** Task prompt **
Copy every line of the data below that contains the word "perform". Only matches with the same capitalization count.

** Material for this task **
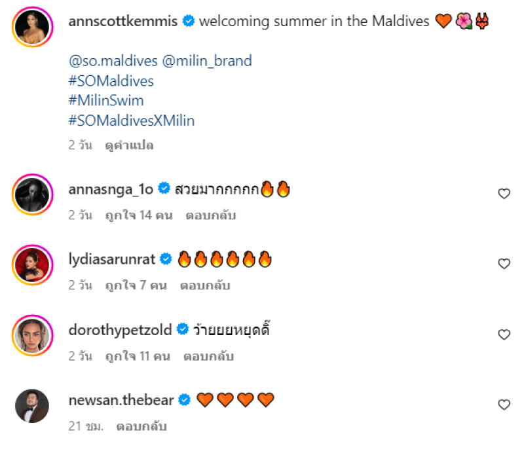
Task: Like the comment by annasnga_1o
Action: coord(504,194)
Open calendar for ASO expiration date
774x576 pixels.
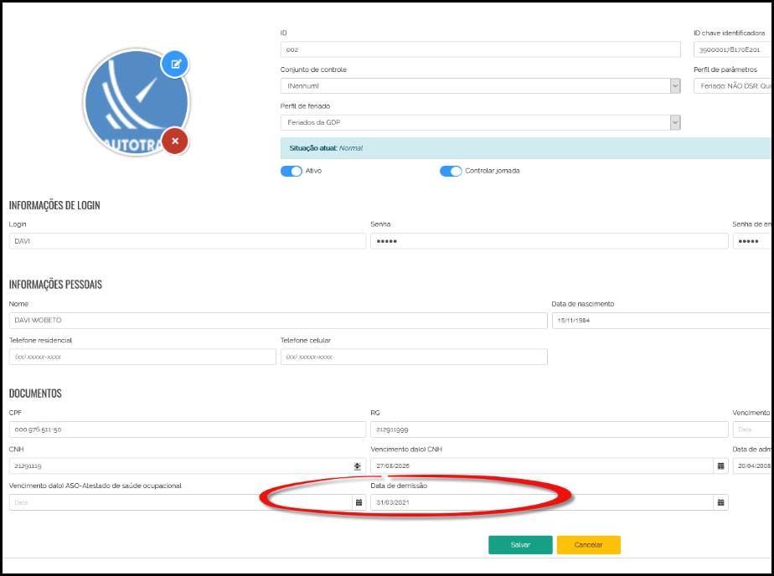click(x=359, y=502)
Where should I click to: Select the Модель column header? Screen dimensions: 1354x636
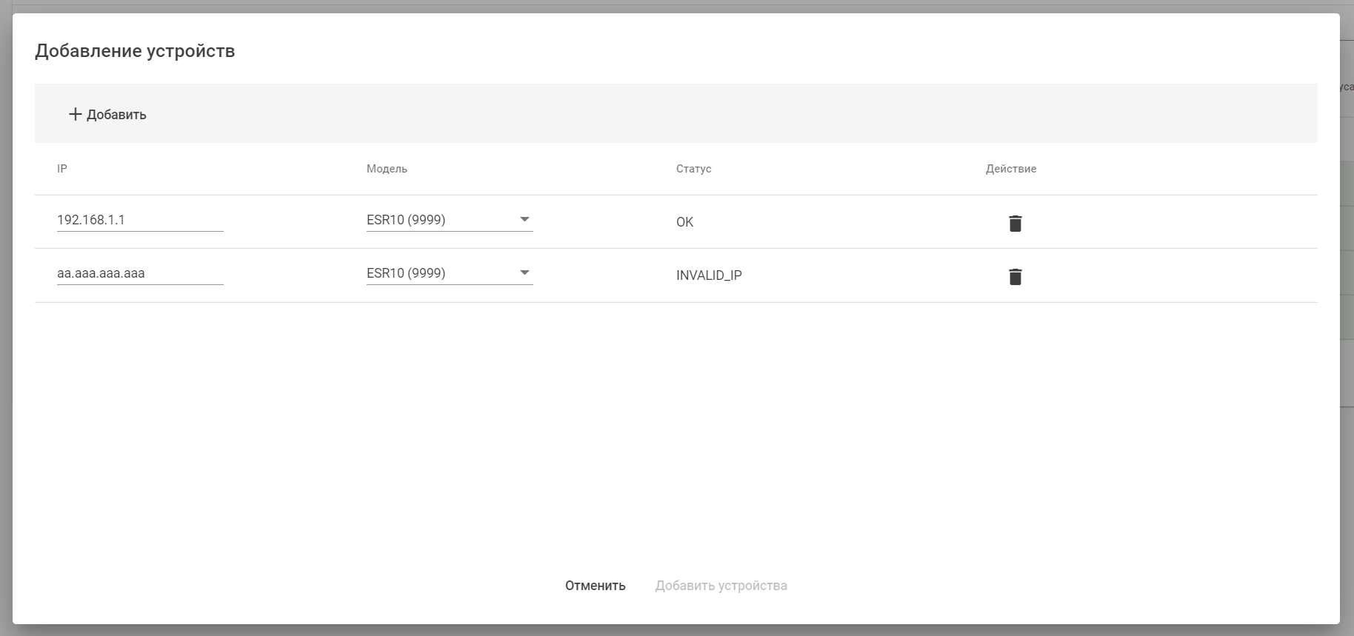pyautogui.click(x=387, y=169)
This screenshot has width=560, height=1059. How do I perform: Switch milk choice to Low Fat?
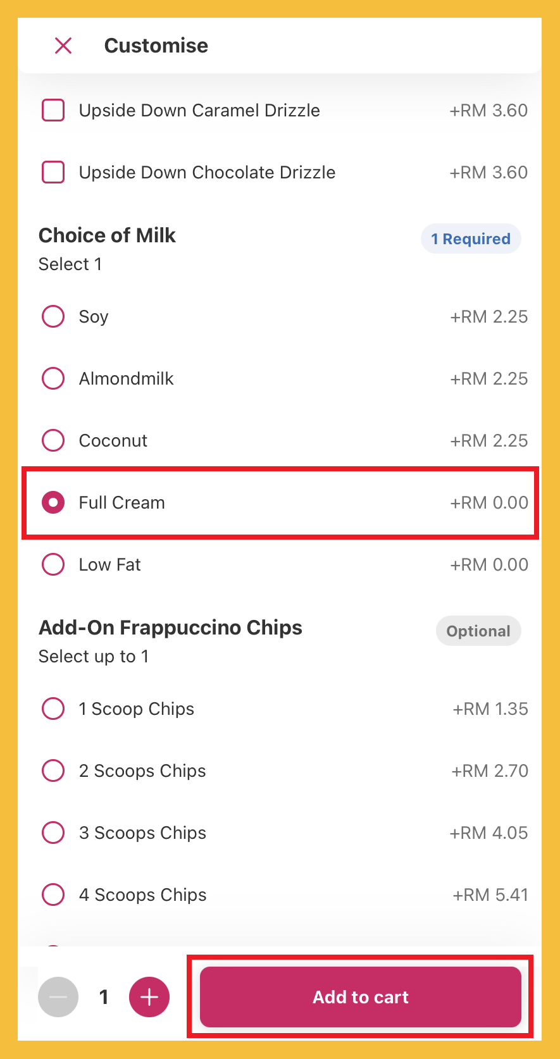coord(53,564)
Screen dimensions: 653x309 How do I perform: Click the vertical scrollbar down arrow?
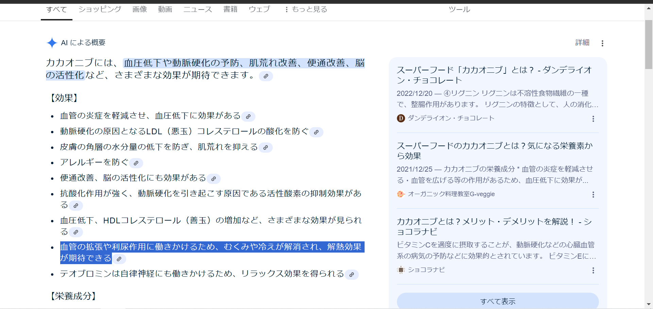point(649,304)
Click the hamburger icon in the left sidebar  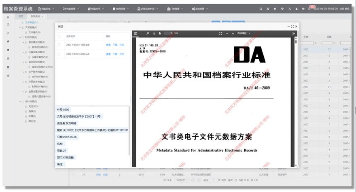coord(8,17)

** Response to this task **
This screenshot has width=560, height=1059. How do I perform: Switch milk choice to Low Fat?
Screen dimensions: 653x309 How do I perform: Click the vertical scrollbar down arrow?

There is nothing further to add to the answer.